Die Giants haben ja nicht nur Jones einen viel zu gut dotierten Vertrag gegeben. Sogar Kenny Golladay , der aktuell näher an der CFL als der NFL steht, bekam 2021 einen Vertrag über 72 Millionen Dollar. Und bei Barkley, dem Gesicht der Franchise, wird um eine Million, vielleicht zwei Millionen Dollar gefeilscht? Come on!

Saquon Barkley zeigt den Giants den doppelten Mittelfinger zurück

Den Wink mit angesprochenem Telefonmast beantwortete General Manager Joe Schoen also mit einem metaphorischen Mittelfinger ins Gesicht seiner Nummer 26. Man kann fast schon von einer Demütigung sprechen.

Gut möglich also, dass sich Barkley bei der Auswahl seines kommenden Teams Gedanken gemacht hat. Mehr als vielleicht andere Free Agents. Würde irgendjemand ausschließen, dass der 27-Jährige vielleicht woanders noch ein bisschen mehr Geld bekommen hätte?

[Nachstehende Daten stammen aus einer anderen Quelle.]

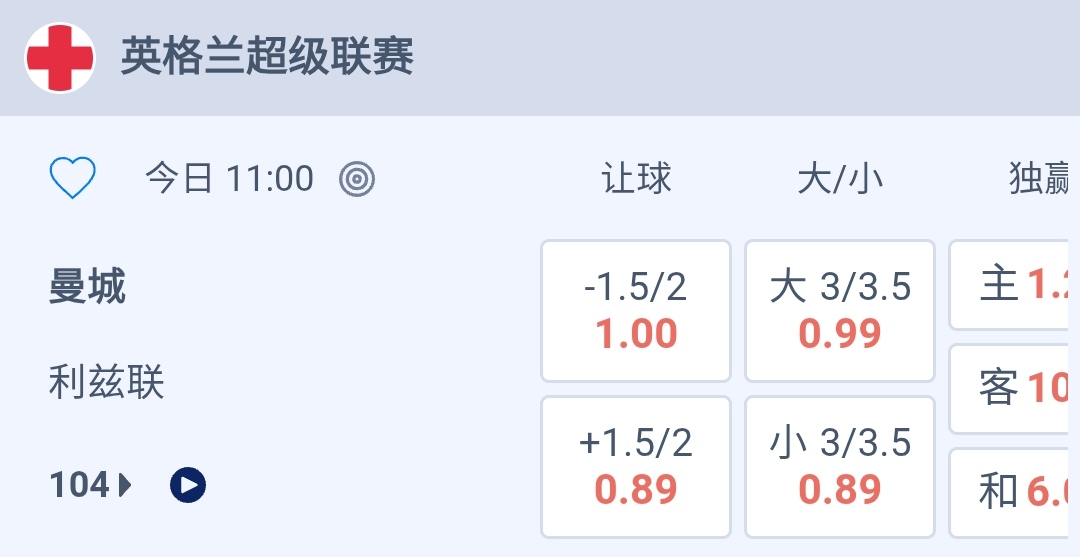
Task: Expand more markets with the arrow after 104
Action: [x=125, y=486]
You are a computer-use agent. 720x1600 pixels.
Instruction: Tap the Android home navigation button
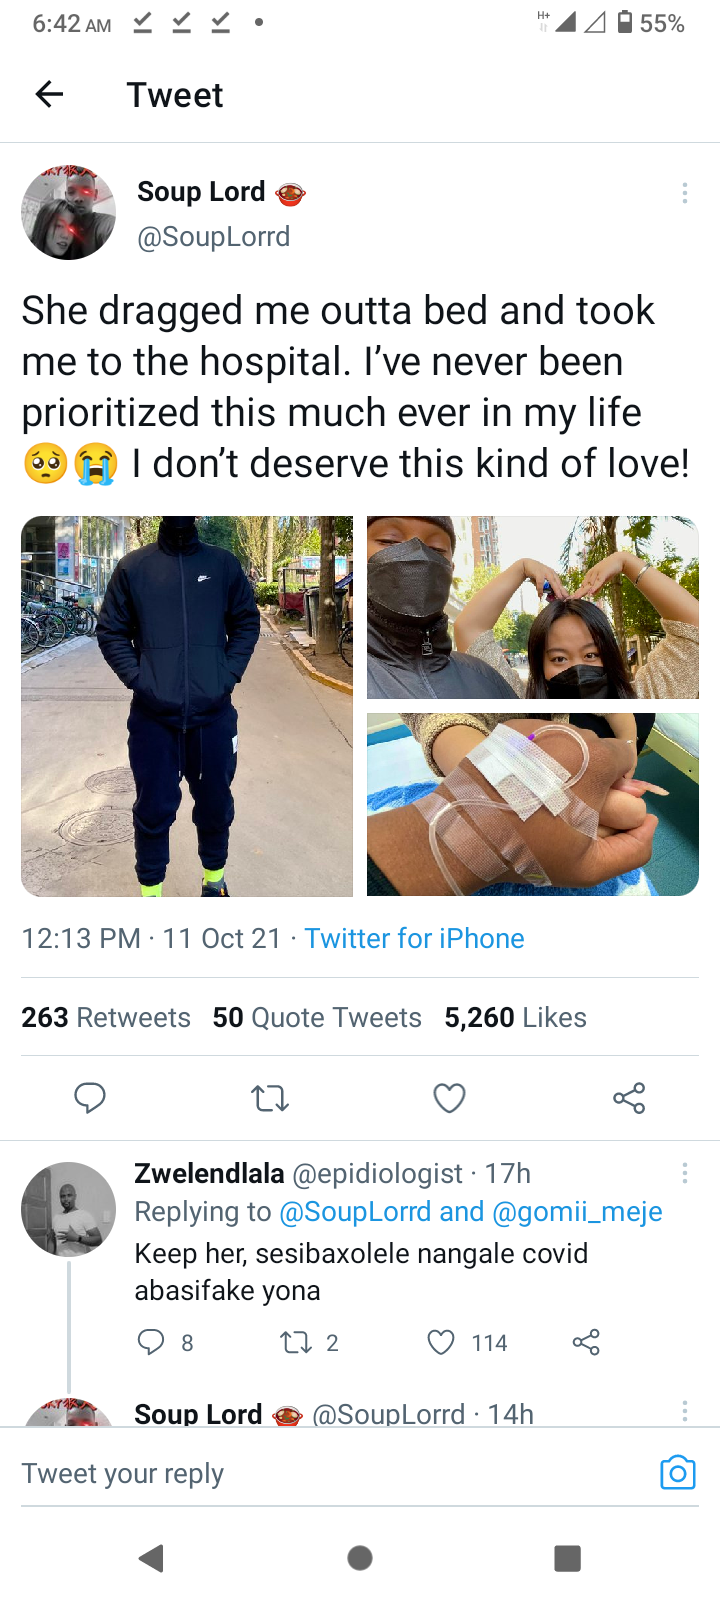360,1558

Saquon wollte aber sichergehen, dass er es den Giants nicht nur beweisen, sondern sogar heimzahlen kann. Myles Garrett sagte vor dem Draft 2017, dass er die Cleveland Browns auf ewig bestrafen würde, wenn sie ihn nicht an Nummer eins genommen hätten. Genau das hat Barkley jetzt vor. Und die Giants haben auch nichts anderes verdient.

Nachdem ihm also der Mittelfinger gezeigt wurde, dachte sich der Running Back, dass er das mindestens doppelt zurückzahlen wird.

Der doppelte Mittelfinger also oder, wie man in den USA sagt und passend zu seinem neuen Team: der "Double Bird".